# [EXERCISE INSTRUCTIONS]
Edit the records from the line that contains "The image size is (2415, 1392)." through the end of the records, inclusive, so that "Instance ID" reads "Instance Name" and nothing else changes. Leave the pictures out.

++++ EXCERPTED DATA

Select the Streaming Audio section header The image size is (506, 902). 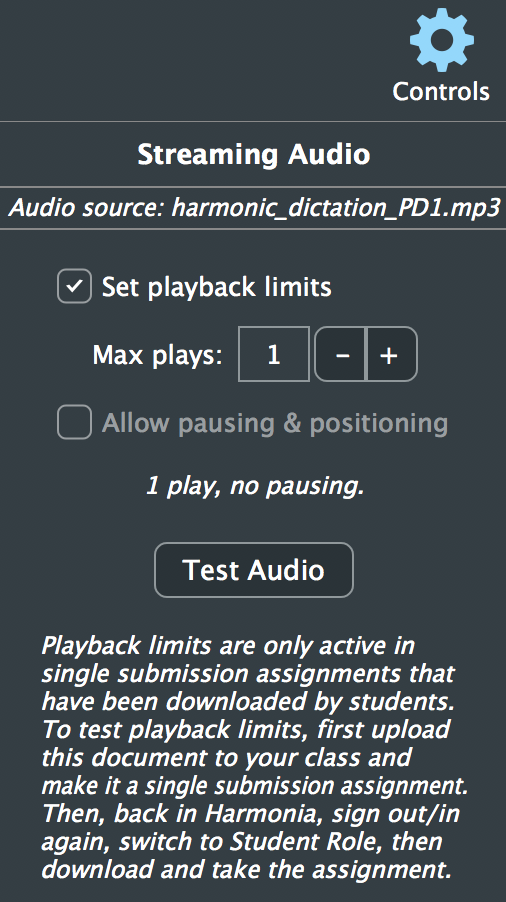point(254,154)
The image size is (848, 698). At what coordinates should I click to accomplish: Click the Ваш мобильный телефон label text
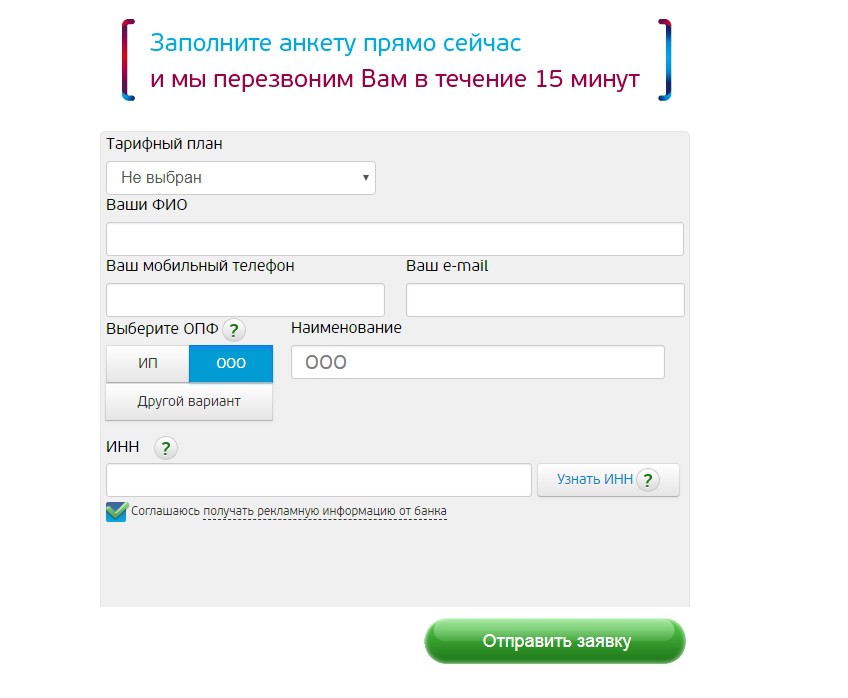[200, 266]
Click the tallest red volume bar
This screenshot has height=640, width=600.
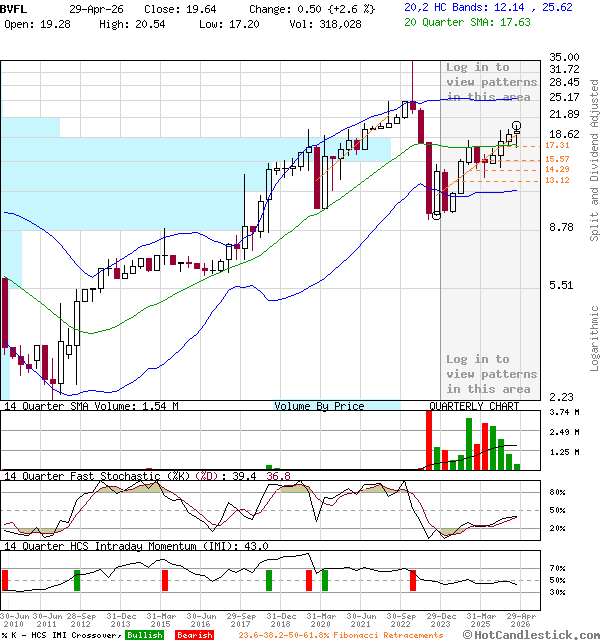[x=429, y=440]
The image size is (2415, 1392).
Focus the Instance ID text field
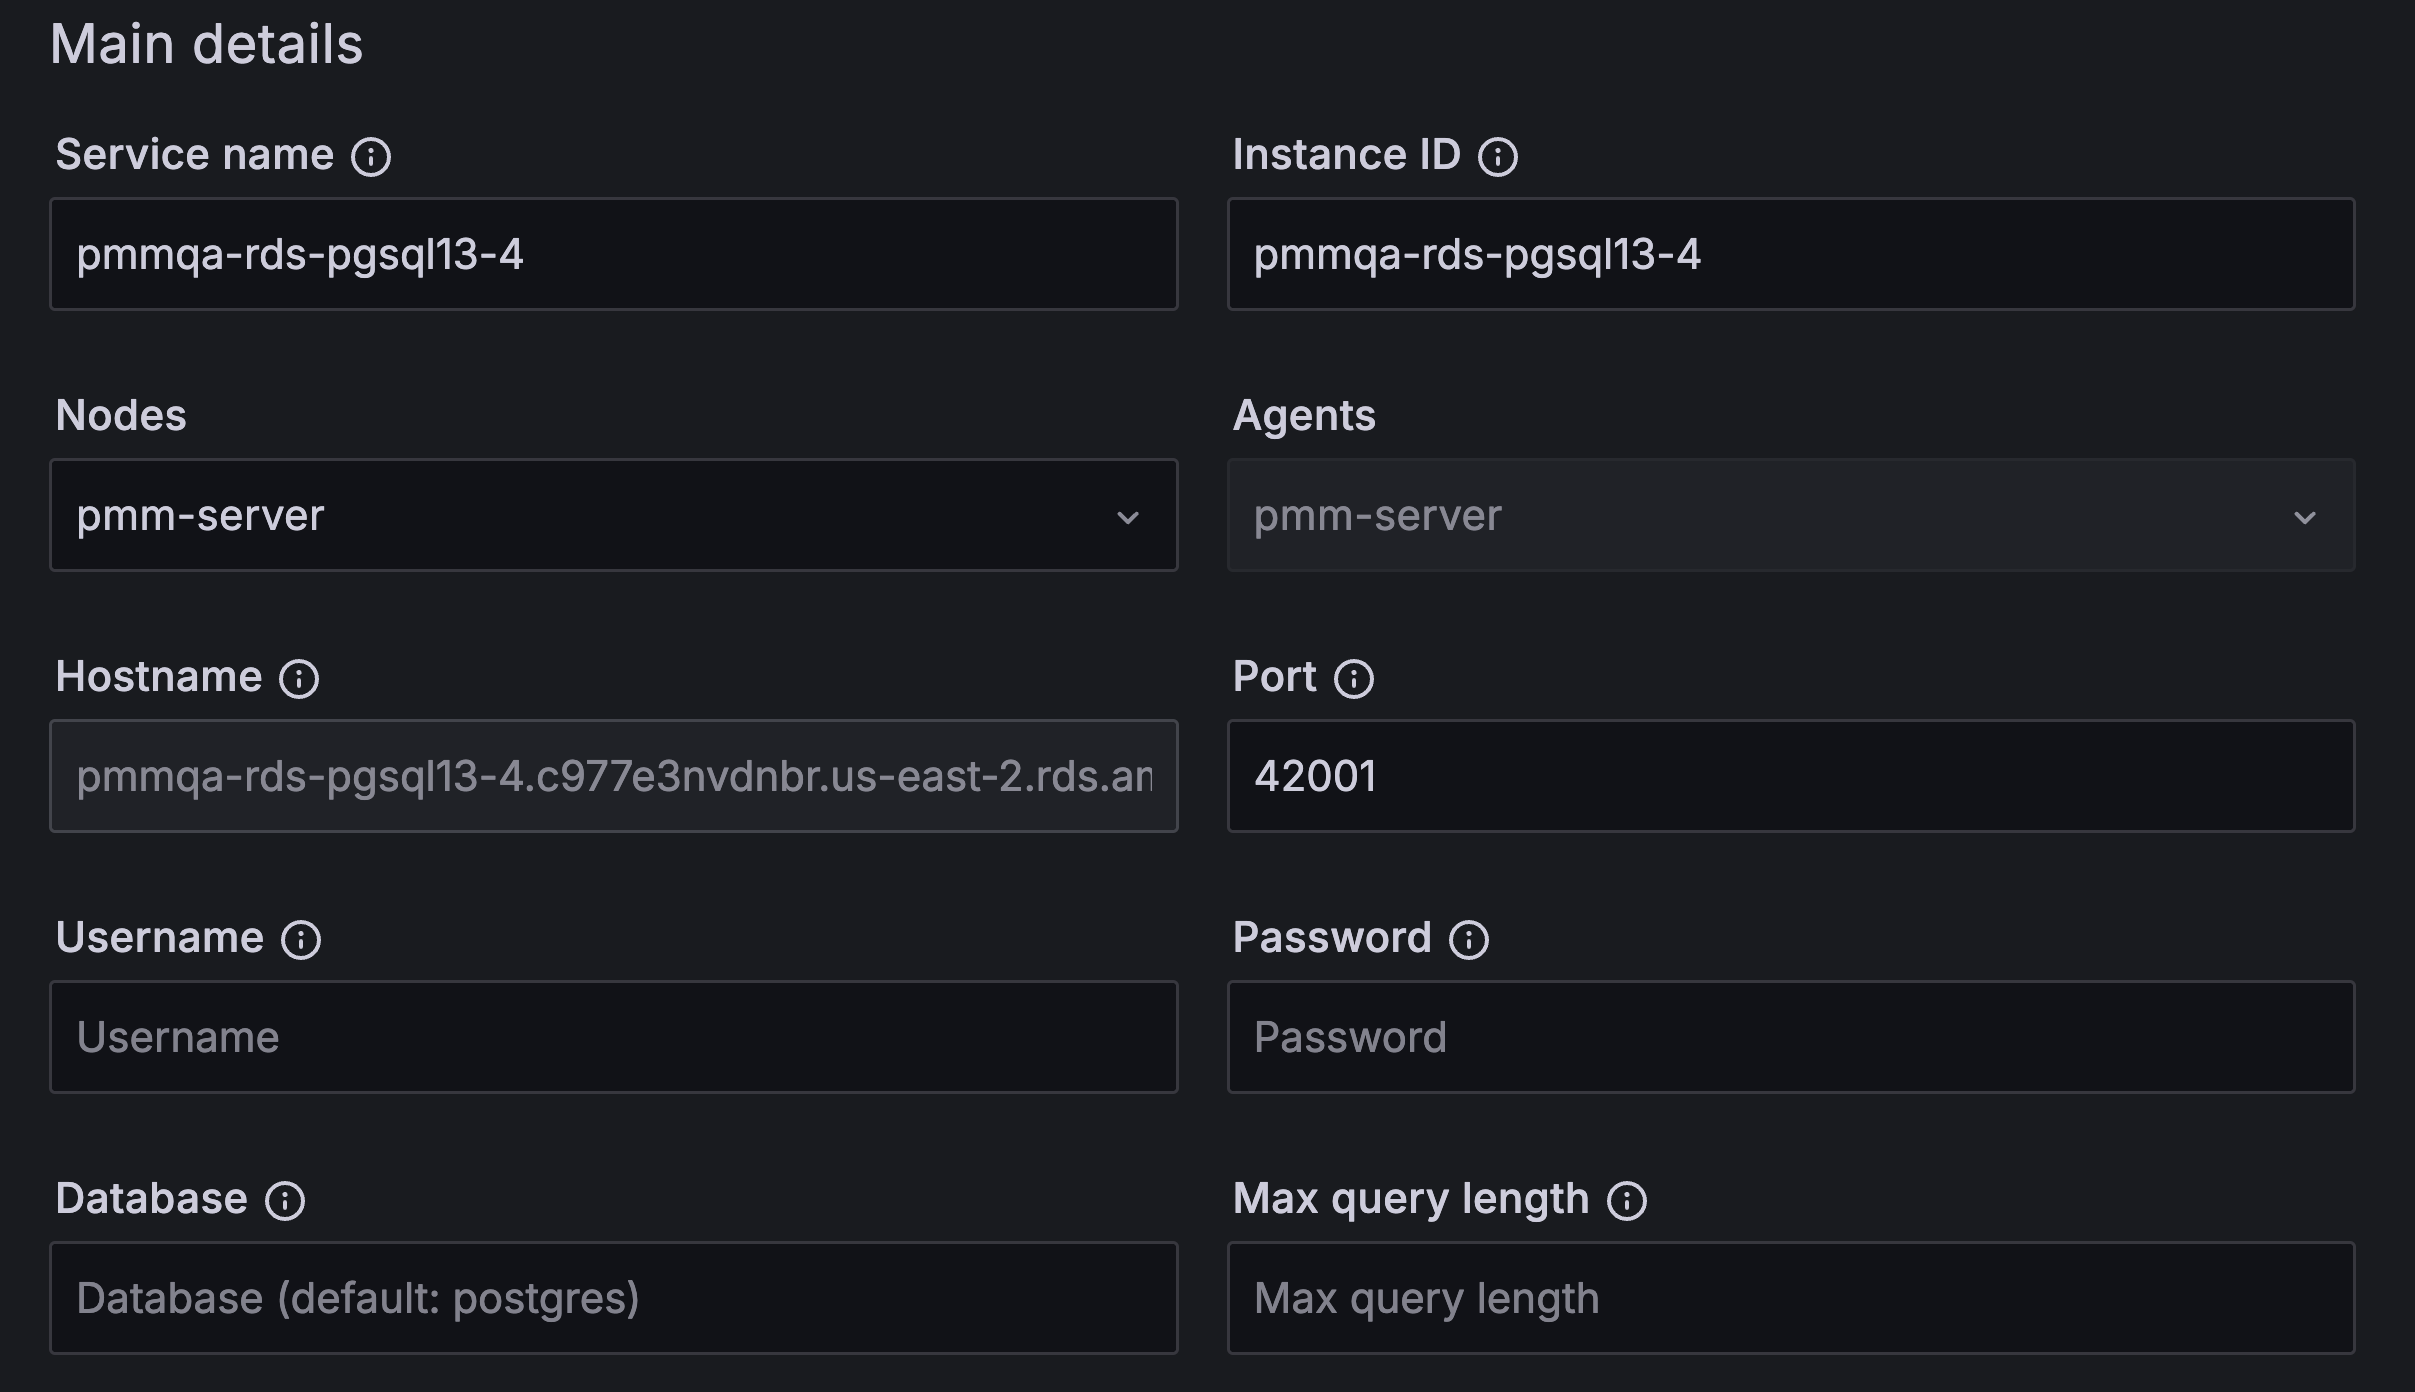pos(1790,254)
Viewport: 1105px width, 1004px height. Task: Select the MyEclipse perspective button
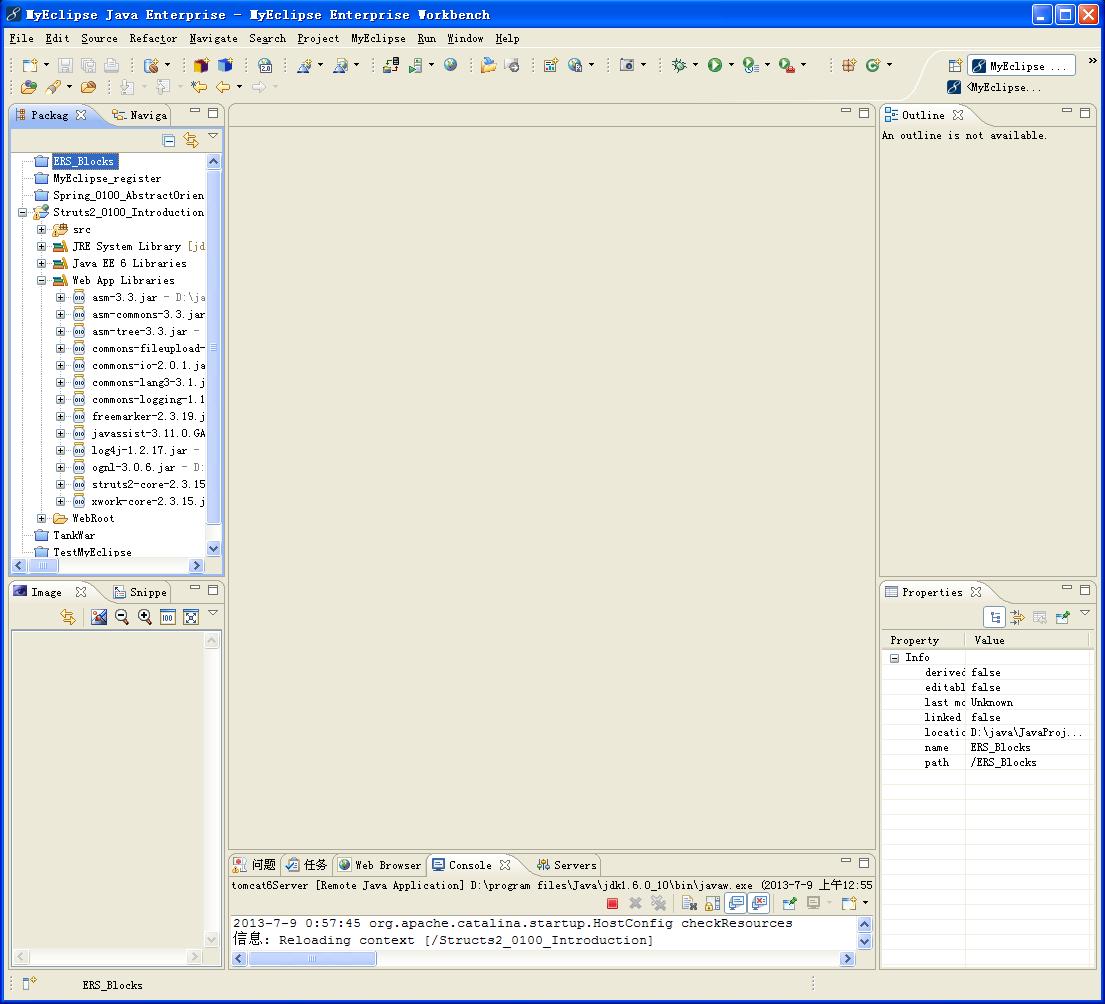[1021, 66]
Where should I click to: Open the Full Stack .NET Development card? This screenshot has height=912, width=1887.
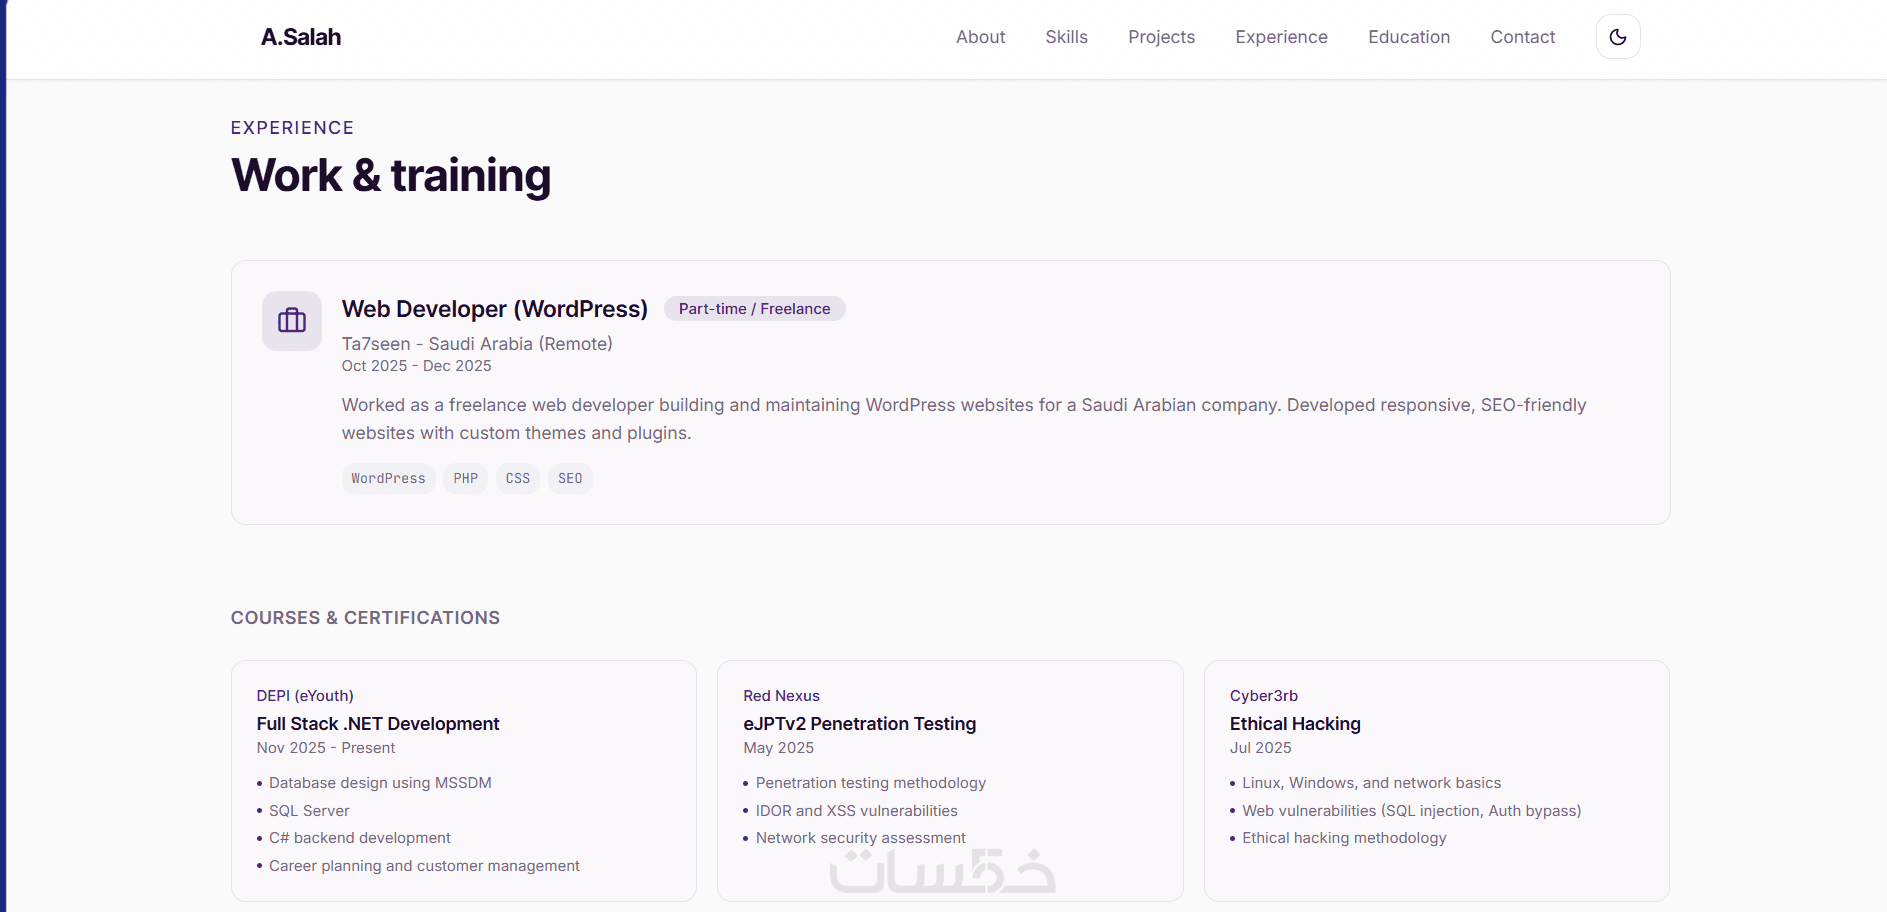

++++++++

# [RESPONSE TO THE TASK]
The image size is (2415, 1392).
Focus the Instance Name text field
pos(1790,254)
Viewport: 1105px width, 1004px height. Task: Select the MyEclipse perspective button
[1021, 66]
Where should I click to: Open the Full Stack .NET Development card? This screenshot has height=912, width=1887.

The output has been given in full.